Ok last time on the how often should two nuclear submarines smack into each other question. This particular sum managed to get me and Luke into the Wall Street Journal print edition here and their blog here. Which was nice.
So the sum is a mean free path calculation. Where the particles are submarines and the box they are in is the submarine patrol zone or the whole Atlantic depending.
The size of a submarines patrol area is generally set by the requirement to have a surface support vessel within 24 hours. If one of these could travel at 20 knots an hour it could cover an circle with radius of 900 kilometers. The maximum operating depth is not much more than 600m and the submarine has to operate about 100m below the seasonal thermocline. A stealth mode speed is about two meters per second. The size of a nuclear submarine is about 150m length by 12m diameter plus a conning tower of about 8m high by 12 meters long. We modeled this cylinder as a sphere, which on these scales should not be too bad.
A support ship can support up to 14 subs. So we took it that there were 14 in its particular area in the small sum. If there were 14 gas particles wandering around a box the size of the Atlantic (big) or a ships support area (small). from a depth of 100m to 600m. At a speed of 2 meters a second. How often would you expect one to hit another is what we worked out.

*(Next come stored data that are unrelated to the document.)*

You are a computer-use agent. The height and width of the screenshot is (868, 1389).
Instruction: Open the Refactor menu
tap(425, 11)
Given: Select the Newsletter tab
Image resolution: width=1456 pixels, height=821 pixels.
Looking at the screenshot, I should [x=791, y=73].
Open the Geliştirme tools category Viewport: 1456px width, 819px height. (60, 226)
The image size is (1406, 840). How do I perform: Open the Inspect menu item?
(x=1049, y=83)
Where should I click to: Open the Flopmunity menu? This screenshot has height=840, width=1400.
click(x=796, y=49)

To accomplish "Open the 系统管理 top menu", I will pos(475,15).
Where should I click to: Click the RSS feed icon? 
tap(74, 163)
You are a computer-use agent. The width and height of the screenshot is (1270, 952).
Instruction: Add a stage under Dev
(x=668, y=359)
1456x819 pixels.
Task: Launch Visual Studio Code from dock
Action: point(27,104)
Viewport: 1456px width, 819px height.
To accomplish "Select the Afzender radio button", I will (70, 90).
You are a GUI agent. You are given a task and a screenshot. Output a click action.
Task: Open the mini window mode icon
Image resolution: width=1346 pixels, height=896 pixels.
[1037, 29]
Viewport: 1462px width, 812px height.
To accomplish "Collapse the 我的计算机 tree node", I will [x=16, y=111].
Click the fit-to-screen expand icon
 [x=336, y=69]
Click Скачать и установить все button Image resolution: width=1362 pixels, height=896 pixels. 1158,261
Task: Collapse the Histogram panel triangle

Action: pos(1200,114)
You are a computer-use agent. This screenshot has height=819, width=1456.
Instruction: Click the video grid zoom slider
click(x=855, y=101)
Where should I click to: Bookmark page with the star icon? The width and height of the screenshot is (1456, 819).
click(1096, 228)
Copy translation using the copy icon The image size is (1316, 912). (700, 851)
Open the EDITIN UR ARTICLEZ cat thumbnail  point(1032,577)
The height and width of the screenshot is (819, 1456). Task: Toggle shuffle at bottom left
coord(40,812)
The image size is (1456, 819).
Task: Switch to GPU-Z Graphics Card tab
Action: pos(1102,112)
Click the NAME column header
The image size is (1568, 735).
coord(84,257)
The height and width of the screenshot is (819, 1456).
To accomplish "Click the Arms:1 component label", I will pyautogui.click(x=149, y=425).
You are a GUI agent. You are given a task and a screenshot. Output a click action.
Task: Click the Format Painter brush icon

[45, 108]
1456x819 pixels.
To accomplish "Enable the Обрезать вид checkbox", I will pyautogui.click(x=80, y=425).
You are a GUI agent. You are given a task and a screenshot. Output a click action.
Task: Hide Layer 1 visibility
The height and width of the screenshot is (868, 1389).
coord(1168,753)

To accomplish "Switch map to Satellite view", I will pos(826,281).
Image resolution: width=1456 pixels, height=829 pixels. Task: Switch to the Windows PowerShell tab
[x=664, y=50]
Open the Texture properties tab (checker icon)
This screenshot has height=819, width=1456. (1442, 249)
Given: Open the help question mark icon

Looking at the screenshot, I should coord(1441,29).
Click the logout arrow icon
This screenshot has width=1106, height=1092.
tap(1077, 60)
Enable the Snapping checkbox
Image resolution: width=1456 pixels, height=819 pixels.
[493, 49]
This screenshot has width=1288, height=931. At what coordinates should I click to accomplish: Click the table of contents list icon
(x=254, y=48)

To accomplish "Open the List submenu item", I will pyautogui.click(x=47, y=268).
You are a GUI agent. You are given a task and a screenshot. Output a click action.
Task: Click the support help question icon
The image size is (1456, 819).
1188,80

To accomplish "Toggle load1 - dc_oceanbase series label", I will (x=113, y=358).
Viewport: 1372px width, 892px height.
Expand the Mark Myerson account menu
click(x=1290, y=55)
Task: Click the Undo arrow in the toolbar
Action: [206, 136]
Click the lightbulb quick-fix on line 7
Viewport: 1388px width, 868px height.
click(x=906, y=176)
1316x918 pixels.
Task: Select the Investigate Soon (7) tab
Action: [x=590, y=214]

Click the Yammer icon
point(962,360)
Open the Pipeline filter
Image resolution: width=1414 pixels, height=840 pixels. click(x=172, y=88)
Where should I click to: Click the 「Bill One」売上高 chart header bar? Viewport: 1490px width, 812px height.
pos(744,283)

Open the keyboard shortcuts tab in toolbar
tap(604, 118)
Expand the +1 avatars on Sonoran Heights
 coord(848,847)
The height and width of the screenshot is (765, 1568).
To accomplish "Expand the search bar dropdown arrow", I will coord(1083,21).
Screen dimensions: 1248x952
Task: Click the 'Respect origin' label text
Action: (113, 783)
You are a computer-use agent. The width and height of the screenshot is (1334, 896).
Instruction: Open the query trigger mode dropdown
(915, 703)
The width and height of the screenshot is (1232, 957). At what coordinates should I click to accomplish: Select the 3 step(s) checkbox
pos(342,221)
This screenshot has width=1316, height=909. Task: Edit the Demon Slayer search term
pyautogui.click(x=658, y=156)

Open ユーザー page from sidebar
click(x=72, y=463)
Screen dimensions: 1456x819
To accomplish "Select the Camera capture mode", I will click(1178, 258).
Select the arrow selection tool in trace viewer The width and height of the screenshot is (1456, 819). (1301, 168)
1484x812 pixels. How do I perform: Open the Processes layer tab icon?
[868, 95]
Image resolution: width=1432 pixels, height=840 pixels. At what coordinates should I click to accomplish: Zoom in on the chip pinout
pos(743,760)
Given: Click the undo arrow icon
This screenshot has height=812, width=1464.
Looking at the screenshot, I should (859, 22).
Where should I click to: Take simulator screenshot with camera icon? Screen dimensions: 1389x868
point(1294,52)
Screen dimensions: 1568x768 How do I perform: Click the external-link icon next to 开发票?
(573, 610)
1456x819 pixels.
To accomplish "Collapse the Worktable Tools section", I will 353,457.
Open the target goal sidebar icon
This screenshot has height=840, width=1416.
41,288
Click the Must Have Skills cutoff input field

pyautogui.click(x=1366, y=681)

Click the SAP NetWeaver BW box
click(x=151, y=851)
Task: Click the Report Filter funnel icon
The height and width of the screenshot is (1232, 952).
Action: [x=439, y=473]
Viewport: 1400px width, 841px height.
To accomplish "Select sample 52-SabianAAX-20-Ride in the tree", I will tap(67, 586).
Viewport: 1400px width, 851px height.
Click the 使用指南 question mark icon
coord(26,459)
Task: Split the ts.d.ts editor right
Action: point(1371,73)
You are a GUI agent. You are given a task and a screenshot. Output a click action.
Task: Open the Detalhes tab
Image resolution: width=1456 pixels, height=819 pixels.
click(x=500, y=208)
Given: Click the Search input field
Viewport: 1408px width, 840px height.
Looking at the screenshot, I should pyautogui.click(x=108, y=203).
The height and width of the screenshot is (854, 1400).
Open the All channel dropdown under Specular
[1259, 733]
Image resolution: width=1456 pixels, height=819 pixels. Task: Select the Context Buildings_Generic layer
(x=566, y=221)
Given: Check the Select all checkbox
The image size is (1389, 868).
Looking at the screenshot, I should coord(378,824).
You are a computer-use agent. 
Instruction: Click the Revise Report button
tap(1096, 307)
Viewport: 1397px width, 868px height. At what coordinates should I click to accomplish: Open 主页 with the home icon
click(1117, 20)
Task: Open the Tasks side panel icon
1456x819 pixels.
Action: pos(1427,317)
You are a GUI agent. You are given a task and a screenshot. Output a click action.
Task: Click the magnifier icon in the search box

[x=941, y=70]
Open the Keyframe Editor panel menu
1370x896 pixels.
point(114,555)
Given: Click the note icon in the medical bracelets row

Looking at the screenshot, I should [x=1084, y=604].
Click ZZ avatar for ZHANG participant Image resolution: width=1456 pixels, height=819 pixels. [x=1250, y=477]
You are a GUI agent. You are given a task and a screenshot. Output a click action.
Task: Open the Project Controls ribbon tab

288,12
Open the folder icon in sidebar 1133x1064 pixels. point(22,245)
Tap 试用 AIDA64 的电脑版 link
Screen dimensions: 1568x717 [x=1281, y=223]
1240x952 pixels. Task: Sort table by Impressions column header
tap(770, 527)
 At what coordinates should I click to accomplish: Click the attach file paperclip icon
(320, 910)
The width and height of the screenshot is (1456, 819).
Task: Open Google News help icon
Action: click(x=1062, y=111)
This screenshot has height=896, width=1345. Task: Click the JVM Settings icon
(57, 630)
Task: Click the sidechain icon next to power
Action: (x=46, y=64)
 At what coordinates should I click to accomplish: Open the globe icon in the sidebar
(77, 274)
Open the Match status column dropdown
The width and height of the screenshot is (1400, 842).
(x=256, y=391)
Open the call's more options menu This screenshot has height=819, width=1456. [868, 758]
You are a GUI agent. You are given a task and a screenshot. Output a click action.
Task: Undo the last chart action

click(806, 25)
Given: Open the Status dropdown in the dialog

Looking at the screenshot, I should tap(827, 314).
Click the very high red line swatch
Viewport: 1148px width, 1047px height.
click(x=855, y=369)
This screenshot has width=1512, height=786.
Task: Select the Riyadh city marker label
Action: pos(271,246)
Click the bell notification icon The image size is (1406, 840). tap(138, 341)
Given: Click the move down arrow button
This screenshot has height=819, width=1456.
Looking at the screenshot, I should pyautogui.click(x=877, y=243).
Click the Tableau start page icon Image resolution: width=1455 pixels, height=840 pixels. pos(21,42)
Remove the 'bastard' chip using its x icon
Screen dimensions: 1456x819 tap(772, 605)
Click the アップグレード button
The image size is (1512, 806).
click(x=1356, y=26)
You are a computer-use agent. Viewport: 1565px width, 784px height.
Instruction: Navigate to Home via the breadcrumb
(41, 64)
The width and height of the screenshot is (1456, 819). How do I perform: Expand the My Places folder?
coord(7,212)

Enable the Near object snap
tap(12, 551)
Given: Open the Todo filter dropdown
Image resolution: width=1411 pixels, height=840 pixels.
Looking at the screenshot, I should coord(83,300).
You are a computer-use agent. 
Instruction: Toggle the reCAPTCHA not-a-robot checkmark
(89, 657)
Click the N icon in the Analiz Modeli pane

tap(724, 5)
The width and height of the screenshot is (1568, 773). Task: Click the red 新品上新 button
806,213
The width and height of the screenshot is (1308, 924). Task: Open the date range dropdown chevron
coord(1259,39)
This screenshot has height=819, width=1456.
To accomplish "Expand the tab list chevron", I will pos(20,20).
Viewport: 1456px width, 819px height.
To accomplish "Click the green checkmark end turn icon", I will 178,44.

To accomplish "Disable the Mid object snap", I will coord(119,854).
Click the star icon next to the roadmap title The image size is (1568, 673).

Nuclear submarines have to stay 100 meters below the seasonal thermocline. We took the thermocline to be zero based on this
The model "mean free path" used is derived here
Now these are big ifs, thinking of things as being random gas particles is a big IF. People thought derivatives acted like random particles (the Black–Scholes model) and they just lost a lot of money. So I think this is more "fun application" of physics rather than "rigorous analysis". Thanks to Luke and Carl who crunched the numbers and got the data (i.e who did all the work).